Requirement: Your task is to copy every line of this material exactly.

Listed entries:
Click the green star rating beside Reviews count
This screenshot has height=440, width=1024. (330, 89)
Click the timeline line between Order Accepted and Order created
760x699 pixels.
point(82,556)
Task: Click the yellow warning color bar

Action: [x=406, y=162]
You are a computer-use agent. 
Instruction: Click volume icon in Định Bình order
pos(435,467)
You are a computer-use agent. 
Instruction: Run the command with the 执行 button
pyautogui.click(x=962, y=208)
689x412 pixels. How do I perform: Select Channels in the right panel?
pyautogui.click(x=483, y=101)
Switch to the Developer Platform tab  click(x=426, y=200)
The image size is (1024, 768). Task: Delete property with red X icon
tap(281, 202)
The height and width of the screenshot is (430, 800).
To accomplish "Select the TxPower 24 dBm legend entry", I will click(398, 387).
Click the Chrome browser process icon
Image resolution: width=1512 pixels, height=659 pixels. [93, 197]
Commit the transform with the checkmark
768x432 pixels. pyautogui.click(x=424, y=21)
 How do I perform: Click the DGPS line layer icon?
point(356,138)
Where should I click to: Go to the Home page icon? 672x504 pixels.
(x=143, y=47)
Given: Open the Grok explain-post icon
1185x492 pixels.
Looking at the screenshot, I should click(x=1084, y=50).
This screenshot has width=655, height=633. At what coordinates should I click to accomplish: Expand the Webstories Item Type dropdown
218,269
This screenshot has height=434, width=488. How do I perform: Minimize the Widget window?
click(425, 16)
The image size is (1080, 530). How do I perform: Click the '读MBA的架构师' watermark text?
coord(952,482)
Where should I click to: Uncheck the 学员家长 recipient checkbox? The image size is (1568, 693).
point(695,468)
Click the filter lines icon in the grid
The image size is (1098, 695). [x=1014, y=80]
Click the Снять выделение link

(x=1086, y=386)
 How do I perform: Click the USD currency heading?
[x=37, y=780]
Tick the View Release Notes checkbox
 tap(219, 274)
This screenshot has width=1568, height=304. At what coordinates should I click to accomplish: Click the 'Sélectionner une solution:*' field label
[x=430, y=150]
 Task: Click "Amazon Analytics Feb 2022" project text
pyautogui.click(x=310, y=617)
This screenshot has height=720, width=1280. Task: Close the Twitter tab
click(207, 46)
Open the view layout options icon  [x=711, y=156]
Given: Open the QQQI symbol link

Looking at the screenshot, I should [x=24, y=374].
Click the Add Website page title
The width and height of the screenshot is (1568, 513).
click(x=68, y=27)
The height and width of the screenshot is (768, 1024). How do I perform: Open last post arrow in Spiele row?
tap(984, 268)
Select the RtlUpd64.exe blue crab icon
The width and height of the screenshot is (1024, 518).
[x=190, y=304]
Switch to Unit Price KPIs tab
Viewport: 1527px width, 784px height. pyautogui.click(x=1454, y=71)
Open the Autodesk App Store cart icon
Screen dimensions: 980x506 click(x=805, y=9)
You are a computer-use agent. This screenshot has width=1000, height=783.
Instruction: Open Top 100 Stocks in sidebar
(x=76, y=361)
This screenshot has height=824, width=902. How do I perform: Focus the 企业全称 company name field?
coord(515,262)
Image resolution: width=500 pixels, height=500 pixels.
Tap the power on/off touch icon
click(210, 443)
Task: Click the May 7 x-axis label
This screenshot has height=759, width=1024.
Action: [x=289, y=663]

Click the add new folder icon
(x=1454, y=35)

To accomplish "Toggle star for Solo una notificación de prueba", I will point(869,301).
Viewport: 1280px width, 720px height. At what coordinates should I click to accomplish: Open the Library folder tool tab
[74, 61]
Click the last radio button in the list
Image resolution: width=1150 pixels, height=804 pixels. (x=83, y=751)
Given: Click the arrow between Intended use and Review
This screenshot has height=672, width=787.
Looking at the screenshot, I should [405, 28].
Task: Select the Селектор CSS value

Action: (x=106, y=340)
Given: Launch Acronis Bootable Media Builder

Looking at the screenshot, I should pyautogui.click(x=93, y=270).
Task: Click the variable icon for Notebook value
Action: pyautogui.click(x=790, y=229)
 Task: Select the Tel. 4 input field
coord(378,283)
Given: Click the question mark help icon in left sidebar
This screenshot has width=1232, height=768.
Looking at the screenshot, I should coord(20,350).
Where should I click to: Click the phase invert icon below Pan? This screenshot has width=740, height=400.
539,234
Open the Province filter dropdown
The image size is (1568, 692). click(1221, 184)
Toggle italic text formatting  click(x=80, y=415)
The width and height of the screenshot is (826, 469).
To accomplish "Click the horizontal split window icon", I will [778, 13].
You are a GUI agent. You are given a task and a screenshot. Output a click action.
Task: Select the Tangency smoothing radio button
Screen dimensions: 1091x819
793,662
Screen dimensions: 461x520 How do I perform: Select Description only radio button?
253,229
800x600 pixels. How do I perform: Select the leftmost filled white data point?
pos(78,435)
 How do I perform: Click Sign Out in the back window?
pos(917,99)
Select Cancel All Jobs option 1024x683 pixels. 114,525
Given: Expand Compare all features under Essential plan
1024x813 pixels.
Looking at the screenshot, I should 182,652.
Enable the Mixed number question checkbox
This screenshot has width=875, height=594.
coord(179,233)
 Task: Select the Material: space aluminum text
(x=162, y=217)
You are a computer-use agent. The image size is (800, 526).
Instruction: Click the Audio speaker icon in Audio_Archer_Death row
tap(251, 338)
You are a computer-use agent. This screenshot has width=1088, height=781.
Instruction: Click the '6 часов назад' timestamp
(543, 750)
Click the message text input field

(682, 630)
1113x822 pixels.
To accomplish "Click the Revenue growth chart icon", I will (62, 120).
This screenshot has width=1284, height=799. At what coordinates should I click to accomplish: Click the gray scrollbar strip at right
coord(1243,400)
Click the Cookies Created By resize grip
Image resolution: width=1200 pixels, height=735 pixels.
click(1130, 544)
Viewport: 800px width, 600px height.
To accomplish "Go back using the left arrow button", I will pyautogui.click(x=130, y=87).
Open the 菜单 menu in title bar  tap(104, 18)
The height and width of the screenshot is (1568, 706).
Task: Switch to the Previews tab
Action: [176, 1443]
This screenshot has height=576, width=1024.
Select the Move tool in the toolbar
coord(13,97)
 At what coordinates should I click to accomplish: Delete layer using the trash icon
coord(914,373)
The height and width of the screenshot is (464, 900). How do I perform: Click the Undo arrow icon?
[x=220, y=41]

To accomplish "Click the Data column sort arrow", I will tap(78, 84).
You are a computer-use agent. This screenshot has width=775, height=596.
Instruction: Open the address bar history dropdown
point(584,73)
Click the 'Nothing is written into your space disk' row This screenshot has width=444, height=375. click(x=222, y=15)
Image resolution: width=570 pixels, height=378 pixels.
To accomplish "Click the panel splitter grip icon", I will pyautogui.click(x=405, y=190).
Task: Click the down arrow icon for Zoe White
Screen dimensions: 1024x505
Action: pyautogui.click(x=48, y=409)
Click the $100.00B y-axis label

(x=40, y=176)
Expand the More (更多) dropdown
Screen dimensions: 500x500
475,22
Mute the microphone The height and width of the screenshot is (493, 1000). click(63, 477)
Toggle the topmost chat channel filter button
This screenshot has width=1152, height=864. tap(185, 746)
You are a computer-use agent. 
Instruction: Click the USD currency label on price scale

Solution for this task:
Click the green star rating beside Reviews count
This screenshot has height=440, width=1024. (330, 89)
Click the timeline line between Order Accepted and Order created
760x699 pixels.
point(82,556)
Task: Click the yellow warning color bar

Action: [x=406, y=162]
You are a computer-use agent. 
Instruction: Click volume icon in Định Bình order
pos(435,467)
You are a computer-use agent. 
Instruction: Run the command with the 执行 button
pyautogui.click(x=962, y=208)
689x412 pixels. How do I perform: Select Channels in the right panel?
pyautogui.click(x=483, y=101)
Switch to the Developer Platform tab  click(x=426, y=200)
The image size is (1024, 768). Task: Delete property with red X icon
tap(281, 202)
The height and width of the screenshot is (430, 800).
To accomplish "Select the TxPower 24 dBm legend entry", I will click(398, 387).
Click the Chrome browser process icon
Image resolution: width=1512 pixels, height=659 pixels. [93, 197]
Commit the transform with the checkmark
768x432 pixels. pyautogui.click(x=424, y=21)
 How do I perform: Click the DGPS line layer icon?
point(356,138)
Where should I click to: Go to the Home page icon? 672x504 pixels.
(x=143, y=47)
Given: Open the Grok explain-post icon
1185x492 pixels.
Looking at the screenshot, I should click(x=1084, y=50).
This screenshot has width=655, height=633. At what coordinates should I click to accomplish: Expand the Webstories Item Type dropdown
218,269
This screenshot has height=434, width=488. How do I perform: Minimize the Widget window?
click(425, 16)
The image size is (1080, 530). How do I perform: Click the '读MBA的架构师' watermark text?
coord(952,482)
Where should I click to: Uncheck the 学员家长 recipient checkbox? The image size is (1568, 693).
point(695,468)
Click the filter lines icon in the grid
The image size is (1098, 695). [x=1014, y=80]
Click the Снять выделение link

(x=1086, y=386)
 How do I perform: Click the USD currency heading?
[x=37, y=780]
Tick the View Release Notes checkbox
 tap(219, 274)
This screenshot has width=1568, height=304. At what coordinates should I click to accomplish: Click the 'Sélectionner une solution:*' field label
[x=430, y=150]
 Task: Click "Amazon Analytics Feb 2022" project text
pyautogui.click(x=310, y=617)
This screenshot has height=720, width=1280. Task: Close the Twitter tab
click(207, 46)
Open the view layout options icon  [x=711, y=156]
Given: Open the QQQI symbol link

Looking at the screenshot, I should [x=24, y=374].
Click the Add Website page title
The width and height of the screenshot is (1568, 513).
click(x=68, y=27)
The height and width of the screenshot is (768, 1024). How do I perform: Open last post arrow in Spiele row?
tap(984, 268)
Select the RtlUpd64.exe blue crab icon
The width and height of the screenshot is (1024, 518).
[x=190, y=304]
Switch to Unit Price KPIs tab
Viewport: 1527px width, 784px height. pyautogui.click(x=1454, y=71)
Open the Autodesk App Store cart icon
Screen dimensions: 980x506 click(x=805, y=9)
You are a computer-use agent. This screenshot has width=1000, height=783.
Instruction: Open Top 100 Stocks in sidebar
(x=76, y=361)
This screenshot has height=824, width=902. How do I perform: Focus the 企业全称 company name field?
coord(515,262)
Image resolution: width=500 pixels, height=500 pixels.
Tap the power on/off touch icon
click(210, 443)
Task: Click the May 7 x-axis label
This screenshot has height=759, width=1024.
Action: [x=289, y=663]

Click the add new folder icon
(x=1454, y=35)

To accomplish "Toggle star for Solo una notificación de prueba", I will point(869,301).
Viewport: 1280px width, 720px height. At what coordinates should I click to accomplish: Open the Library folder tool tab
[74, 61]
Click the last radio button in the list
Image resolution: width=1150 pixels, height=804 pixels. (x=83, y=751)
Given: Click the arrow between Intended use and Review
This screenshot has height=672, width=787.
Looking at the screenshot, I should [405, 28].
Task: Select the Селектор CSS value

Action: (x=106, y=340)
Given: Launch Acronis Bootable Media Builder

Looking at the screenshot, I should pyautogui.click(x=93, y=270).
Task: Click the variable icon for Notebook value
Action: pyautogui.click(x=790, y=229)
 Task: Select the Tel. 4 input field
coord(378,283)
Given: Click the question mark help icon in left sidebar
This screenshot has width=1232, height=768.
Looking at the screenshot, I should coord(20,350).
Where should I click to: Click the phase invert icon below Pan? This screenshot has width=740, height=400.
539,234
Open the Province filter dropdown
The image size is (1568, 692). click(1221, 184)
Toggle italic text formatting  click(x=80, y=415)
The width and height of the screenshot is (826, 469).
To accomplish "Click the horizontal split window icon", I will [778, 13].
You are a GUI agent. You are given a task and a screenshot. Output a click action.
Task: Select the Tangency smoothing radio button
Screen dimensions: 1091x819
793,662
Screen dimensions: 461x520 How do I perform: Select Description only radio button?
253,229
800x600 pixels. How do I perform: Select the leftmost filled white data point?
pos(78,435)
 How do I perform: Click Sign Out in the back window?
pos(917,99)
Select Cancel All Jobs option 1024x683 pixels. 114,525
Given: Expand Compare all features under Essential plan
1024x813 pixels.
Looking at the screenshot, I should 182,652.
Enable the Mixed number question checkbox
This screenshot has width=875, height=594.
coord(179,233)
 Task: Select the Material: space aluminum text
(x=162, y=217)
You are a computer-use agent. The image size is (800, 526).
Instruction: Click the Audio speaker icon in Audio_Archer_Death row
tap(251, 338)
You are a computer-use agent. This screenshot has width=1088, height=781.
Instruction: Click the '6 часов назад' timestamp
(543, 750)
Click the message text input field

(682, 630)
1113x822 pixels.
To accomplish "Click the Revenue growth chart icon", I will (62, 120).
This screenshot has width=1284, height=799. At what coordinates should I click to accomplish: Click the gray scrollbar strip at right
coord(1243,400)
Click the Cookies Created By resize grip
Image resolution: width=1200 pixels, height=735 pixels.
click(1130, 544)
Viewport: 800px width, 600px height.
To accomplish "Go back using the left arrow button", I will pyautogui.click(x=130, y=87).
Open the 菜单 menu in title bar  tap(104, 18)
The height and width of the screenshot is (1568, 706).
Task: Switch to the Previews tab
Action: [176, 1443]
This screenshot has height=576, width=1024.
Select the Move tool in the toolbar
coord(13,97)
 At what coordinates should I click to accomplish: Delete layer using the trash icon
coord(914,373)
The height and width of the screenshot is (464, 900). How do I perform: Click the Undo arrow icon?
[x=220, y=41]

To accomplish "Click the Data column sort arrow", I will tap(78, 84).
You are a computer-use agent. This screenshot has width=775, height=596.
Instruction: Open the address bar history dropdown
point(584,73)
Click the 'Nothing is written into your space disk' row This screenshot has width=444, height=375. click(x=222, y=15)
Image resolution: width=570 pixels, height=378 pixels.
To accomplish "Click the panel splitter grip icon", I will pyautogui.click(x=405, y=190).
Task: Click the down arrow icon for Zoe White
Screen dimensions: 1024x505
Action: pyautogui.click(x=48, y=409)
Click the $100.00B y-axis label

(x=40, y=176)
Expand the More (更多) dropdown
Screen dimensions: 500x500
475,22
Mute the microphone The height and width of the screenshot is (493, 1000). click(63, 477)
Toggle the topmost chat channel filter button
This screenshot has width=1152, height=864. tap(185, 746)
You are a computer-use agent. 
Instruction: Click the USD currency label on price scale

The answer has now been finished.